### Exercise objective
The reply should be one number: how many lines of the data below contain "Open".

### Records from a collection
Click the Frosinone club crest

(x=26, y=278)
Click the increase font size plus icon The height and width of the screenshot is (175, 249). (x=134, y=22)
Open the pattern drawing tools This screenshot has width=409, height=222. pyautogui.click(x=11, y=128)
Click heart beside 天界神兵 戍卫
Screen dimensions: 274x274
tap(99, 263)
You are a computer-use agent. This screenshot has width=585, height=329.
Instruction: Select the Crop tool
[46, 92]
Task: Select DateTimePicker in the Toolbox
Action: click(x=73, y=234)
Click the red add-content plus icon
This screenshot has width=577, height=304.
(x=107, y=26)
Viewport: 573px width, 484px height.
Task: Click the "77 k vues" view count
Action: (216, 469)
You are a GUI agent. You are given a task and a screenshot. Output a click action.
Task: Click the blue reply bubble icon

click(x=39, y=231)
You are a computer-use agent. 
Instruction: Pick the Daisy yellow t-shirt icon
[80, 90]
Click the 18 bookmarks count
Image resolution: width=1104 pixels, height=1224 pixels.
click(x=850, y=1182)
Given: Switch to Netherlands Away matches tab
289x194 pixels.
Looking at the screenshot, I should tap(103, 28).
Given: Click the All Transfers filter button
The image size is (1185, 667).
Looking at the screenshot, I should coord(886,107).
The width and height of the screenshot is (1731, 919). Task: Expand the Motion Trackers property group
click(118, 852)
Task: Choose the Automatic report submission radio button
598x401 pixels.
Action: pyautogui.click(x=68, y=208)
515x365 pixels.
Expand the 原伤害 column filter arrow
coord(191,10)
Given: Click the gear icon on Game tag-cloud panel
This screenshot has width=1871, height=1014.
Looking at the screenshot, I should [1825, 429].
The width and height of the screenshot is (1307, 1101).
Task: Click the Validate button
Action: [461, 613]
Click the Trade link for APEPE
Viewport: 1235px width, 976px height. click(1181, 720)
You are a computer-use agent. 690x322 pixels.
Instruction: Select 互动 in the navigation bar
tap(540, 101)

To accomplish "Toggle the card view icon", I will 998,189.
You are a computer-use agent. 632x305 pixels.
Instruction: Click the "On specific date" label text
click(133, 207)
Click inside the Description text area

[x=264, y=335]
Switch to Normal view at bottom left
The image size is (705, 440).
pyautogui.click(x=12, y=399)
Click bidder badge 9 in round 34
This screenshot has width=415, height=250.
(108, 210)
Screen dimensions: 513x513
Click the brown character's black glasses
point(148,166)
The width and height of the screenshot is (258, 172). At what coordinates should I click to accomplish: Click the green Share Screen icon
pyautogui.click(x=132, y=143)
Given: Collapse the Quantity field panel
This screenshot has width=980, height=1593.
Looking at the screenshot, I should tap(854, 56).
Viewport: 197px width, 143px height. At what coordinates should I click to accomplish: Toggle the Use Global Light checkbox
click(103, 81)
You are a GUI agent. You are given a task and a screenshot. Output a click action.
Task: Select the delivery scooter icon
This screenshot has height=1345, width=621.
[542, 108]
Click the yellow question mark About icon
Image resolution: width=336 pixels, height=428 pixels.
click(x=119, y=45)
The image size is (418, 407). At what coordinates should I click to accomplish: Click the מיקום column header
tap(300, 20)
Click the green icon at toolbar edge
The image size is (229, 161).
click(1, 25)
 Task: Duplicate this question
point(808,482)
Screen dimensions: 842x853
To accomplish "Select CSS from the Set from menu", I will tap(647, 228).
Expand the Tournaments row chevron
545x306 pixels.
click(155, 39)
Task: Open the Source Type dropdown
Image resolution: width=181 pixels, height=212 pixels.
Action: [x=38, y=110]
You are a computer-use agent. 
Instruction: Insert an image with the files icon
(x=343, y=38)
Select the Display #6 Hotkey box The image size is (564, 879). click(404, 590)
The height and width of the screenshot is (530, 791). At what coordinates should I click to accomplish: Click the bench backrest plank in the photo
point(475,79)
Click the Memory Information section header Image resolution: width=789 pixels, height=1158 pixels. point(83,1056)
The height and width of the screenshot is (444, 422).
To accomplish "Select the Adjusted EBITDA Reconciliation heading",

### Answer to this task
2